Primera Nacional
- Season: 2020
- Dates: 28 November 2020 – 31 January 2021
- Champions: Sarmiento (J) (1st title)
- Promoted: Sarmiento (J) Platense
- Relegated: None
- Matches played: 131
- Goals scored: 291 (2.22 per match)
- Top goalscorer: Claudio Bieler (6 goals)
- Biggest home win: Almagro 4–0 All Boys (27 December 2020) Estudiantes (RC) 4–0 Agropecuario (10 January 2021)
- Biggest away win: Nueva Chicago 2–5 Alvarado (5 December 2020) Ferro Carril Oeste 0–3 Atlanta (7 December 2020) San Martín (T) 0–3 Atl. de Rafaela (13 December 2020)
- Highest scoring: Nueva Chicago 2–5 Alvarado (5 December 2020)

= 2020 Primera Nacional =

36th season of the second-tier football league in Argentina

The 2020 Argentine Primera Nacional, also known as the 2020 Campeonato de Transición Primera Nacional, was the 36th season of the Primera Nacional, the second tier of Argentine football.
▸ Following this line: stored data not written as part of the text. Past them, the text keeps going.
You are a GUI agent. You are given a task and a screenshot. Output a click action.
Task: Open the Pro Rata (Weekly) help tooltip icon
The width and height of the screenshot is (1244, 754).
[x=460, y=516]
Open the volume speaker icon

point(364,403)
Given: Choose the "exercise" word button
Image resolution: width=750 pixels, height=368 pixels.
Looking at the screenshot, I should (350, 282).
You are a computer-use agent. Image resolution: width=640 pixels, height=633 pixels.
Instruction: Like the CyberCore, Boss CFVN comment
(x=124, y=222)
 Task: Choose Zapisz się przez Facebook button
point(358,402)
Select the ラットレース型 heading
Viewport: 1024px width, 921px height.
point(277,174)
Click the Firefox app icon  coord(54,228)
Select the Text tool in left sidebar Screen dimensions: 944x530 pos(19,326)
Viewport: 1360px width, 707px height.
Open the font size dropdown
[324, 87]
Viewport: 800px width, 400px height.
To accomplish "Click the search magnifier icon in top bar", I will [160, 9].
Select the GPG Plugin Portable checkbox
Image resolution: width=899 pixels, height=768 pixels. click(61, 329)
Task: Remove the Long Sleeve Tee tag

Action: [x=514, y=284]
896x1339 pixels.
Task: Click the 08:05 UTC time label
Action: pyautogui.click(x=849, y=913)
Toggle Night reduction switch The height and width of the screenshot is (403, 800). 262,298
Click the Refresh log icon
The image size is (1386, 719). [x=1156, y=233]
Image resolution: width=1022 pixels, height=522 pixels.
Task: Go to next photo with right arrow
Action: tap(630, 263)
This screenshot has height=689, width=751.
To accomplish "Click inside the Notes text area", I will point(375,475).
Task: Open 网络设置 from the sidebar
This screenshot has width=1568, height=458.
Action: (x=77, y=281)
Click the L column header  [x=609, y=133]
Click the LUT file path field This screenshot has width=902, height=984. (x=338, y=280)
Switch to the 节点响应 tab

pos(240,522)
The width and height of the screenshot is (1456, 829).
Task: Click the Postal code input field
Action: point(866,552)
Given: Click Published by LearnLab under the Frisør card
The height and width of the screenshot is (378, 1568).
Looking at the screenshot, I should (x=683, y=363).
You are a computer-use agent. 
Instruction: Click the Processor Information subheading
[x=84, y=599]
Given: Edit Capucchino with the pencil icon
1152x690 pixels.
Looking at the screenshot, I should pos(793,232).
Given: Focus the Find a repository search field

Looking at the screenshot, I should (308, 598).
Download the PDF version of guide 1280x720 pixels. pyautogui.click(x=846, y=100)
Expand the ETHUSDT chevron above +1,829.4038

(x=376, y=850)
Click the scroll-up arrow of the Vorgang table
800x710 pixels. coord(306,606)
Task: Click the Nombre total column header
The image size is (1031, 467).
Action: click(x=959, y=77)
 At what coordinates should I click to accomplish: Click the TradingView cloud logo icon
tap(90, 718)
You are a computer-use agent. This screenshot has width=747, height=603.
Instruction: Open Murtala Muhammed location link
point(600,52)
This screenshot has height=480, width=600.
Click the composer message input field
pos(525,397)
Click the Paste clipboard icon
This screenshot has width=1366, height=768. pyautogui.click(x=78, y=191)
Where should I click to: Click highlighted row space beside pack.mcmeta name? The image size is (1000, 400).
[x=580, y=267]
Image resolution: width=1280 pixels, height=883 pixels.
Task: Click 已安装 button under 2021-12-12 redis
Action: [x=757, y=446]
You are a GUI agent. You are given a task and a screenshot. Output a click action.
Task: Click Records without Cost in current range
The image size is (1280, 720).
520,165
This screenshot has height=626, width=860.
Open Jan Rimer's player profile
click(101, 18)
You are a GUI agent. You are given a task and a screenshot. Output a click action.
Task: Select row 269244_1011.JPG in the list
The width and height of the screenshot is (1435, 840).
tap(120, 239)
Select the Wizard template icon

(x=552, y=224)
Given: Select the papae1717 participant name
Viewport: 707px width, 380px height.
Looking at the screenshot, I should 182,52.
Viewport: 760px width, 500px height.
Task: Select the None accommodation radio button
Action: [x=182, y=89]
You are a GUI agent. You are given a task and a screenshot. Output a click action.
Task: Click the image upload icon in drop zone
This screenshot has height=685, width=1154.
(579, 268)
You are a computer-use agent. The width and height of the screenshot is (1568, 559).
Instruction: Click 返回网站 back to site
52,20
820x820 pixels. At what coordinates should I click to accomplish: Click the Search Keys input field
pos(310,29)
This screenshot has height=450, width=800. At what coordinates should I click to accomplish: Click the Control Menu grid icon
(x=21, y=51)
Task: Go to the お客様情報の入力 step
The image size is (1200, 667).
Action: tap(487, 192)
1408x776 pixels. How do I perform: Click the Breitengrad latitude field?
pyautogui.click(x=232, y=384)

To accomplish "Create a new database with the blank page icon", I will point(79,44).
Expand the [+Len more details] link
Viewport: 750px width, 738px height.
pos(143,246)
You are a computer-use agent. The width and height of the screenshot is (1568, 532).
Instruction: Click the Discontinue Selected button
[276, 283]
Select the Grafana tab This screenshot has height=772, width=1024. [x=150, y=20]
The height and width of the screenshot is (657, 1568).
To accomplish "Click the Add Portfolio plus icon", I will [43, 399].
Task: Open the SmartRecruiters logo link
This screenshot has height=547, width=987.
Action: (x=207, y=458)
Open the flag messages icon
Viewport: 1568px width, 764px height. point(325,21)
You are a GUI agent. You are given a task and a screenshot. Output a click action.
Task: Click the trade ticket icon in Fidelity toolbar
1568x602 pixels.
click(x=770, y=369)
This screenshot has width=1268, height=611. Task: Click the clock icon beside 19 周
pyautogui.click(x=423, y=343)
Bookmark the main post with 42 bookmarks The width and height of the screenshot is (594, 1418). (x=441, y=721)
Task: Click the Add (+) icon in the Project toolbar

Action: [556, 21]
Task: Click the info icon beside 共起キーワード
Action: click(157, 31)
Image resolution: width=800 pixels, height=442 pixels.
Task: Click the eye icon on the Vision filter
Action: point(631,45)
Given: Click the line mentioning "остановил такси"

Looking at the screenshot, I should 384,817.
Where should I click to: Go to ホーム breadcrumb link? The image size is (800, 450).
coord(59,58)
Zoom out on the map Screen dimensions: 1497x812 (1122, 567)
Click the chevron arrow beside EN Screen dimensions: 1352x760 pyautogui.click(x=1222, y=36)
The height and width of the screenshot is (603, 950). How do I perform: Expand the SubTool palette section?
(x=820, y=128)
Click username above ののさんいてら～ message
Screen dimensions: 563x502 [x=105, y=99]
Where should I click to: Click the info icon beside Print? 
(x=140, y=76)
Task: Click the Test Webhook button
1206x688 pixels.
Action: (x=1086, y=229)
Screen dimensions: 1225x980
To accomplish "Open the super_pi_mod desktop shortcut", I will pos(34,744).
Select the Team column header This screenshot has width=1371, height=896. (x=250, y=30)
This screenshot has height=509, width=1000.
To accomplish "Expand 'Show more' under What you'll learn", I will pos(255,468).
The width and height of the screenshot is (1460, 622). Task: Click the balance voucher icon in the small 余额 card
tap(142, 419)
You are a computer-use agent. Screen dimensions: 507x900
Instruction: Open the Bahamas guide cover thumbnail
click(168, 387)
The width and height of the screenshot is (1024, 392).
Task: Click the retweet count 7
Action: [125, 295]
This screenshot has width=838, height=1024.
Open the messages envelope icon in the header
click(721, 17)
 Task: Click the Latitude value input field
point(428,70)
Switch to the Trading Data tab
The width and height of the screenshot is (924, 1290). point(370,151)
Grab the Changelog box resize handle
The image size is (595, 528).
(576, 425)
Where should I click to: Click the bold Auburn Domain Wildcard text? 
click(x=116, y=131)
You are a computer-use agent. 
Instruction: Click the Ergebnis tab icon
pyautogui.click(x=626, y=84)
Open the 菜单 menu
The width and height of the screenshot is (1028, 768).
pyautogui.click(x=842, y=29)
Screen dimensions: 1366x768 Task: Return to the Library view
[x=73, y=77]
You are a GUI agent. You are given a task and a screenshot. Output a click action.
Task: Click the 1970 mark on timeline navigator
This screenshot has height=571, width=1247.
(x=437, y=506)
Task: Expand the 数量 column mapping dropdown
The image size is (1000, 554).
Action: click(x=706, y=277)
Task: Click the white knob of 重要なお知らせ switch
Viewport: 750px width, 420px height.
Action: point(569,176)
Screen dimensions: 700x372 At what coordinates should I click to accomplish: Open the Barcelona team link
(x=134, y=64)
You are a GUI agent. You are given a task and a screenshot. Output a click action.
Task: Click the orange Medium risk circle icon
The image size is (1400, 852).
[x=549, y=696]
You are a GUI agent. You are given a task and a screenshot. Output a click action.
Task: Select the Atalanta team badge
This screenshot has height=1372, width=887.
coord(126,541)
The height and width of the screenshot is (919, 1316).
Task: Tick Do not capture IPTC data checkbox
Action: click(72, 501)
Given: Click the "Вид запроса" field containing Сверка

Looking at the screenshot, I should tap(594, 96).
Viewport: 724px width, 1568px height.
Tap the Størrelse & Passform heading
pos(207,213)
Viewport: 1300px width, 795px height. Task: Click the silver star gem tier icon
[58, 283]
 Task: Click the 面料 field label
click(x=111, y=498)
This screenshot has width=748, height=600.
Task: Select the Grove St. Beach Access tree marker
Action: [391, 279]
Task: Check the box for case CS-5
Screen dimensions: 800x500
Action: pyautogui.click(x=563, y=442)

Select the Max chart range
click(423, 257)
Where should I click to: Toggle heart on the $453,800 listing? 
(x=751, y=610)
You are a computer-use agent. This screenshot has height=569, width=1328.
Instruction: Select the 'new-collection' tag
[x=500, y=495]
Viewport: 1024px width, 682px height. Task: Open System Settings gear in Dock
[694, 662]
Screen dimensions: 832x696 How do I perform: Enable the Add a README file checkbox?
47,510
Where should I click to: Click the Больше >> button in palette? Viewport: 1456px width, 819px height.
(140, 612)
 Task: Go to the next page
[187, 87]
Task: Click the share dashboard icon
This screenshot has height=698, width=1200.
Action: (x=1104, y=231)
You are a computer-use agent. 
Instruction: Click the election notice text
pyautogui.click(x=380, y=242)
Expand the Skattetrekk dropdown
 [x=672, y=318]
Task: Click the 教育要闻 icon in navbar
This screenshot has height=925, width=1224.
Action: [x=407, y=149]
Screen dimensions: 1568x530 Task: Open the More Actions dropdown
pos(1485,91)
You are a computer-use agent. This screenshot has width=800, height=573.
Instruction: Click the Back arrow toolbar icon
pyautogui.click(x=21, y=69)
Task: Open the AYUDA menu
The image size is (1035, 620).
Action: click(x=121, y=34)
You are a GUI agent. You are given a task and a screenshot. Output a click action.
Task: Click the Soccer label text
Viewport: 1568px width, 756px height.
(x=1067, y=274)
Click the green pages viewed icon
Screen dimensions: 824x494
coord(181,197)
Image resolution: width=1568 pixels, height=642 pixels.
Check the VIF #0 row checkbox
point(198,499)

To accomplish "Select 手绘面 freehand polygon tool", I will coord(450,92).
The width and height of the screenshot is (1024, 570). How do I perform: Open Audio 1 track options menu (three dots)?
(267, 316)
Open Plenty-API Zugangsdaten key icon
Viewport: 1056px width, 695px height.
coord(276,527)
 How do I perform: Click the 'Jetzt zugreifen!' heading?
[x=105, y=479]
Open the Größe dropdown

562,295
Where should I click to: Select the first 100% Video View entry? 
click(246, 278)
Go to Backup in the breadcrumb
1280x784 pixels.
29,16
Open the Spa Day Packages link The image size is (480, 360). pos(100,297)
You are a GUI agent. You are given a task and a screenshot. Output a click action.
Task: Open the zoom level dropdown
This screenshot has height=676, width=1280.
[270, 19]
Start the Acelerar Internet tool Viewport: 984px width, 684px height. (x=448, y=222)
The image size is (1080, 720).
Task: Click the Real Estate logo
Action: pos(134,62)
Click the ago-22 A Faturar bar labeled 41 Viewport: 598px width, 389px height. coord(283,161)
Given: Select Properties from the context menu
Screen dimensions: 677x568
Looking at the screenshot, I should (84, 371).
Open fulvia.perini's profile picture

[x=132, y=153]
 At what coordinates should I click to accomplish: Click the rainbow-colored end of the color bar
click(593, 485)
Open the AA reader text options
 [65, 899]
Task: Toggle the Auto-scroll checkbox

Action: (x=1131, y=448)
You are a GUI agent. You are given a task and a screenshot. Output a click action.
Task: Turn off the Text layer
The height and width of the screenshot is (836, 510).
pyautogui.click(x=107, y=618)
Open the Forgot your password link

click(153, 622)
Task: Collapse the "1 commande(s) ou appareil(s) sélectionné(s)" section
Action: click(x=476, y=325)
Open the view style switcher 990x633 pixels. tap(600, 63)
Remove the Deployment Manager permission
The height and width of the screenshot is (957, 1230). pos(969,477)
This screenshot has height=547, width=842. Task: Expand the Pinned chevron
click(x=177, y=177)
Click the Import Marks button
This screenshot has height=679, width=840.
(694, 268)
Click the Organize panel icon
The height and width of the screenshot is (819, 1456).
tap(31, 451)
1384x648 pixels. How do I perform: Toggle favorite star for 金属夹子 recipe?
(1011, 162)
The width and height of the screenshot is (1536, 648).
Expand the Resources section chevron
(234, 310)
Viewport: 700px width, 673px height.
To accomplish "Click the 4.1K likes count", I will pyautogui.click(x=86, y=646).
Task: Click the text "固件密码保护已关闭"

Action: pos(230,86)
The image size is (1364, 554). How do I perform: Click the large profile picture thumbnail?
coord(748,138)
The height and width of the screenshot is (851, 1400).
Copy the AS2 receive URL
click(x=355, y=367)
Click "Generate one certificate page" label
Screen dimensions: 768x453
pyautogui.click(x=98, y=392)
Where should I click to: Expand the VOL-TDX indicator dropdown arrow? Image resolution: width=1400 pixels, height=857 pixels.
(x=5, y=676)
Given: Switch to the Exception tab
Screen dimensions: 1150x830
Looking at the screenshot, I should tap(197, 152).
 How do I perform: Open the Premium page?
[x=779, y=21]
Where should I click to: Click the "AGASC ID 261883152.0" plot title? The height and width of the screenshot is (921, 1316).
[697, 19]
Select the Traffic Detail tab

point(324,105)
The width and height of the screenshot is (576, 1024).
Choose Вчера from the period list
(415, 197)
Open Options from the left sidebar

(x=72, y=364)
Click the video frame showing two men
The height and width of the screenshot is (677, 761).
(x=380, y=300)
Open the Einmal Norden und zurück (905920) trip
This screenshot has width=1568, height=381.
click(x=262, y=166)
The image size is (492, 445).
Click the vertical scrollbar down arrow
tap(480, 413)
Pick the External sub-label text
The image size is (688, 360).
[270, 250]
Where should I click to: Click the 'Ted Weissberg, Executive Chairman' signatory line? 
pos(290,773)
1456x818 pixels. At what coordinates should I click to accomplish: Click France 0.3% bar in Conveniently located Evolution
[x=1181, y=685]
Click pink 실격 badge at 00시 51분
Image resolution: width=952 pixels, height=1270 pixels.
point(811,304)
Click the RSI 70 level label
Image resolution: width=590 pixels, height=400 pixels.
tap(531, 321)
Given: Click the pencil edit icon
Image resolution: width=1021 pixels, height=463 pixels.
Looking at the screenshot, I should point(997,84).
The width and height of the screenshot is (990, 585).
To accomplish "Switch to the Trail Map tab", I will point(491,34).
The season began on 28 November 2020 and concluded on 31 January 2021. The competition was contested by the thirty-two teams that took part in the 2019–20 season, which was suspended and subsequently abandoned due to the COVID-19 pandemic.

==Format==
The competition was split into two stages: First Promotion and Second Promotion, which in turn, were split into two groups according to the groupings and placements of teams in the previous season. The top eight teams of each group at the time of suspension of the previous season played in the First Promotion stage, where they were split into two groups, while the remaining eight teams from each group played in the first round of the Second Promotion stage. In both stages, the teams were placed in groups according to the ones they were in for the previous season. In the First Promotion stage, each team played against the other teams in their group once, with the group winners playing a final match on neutral ground to decide the first promoted team to the Liga Profesional for the 2021 season.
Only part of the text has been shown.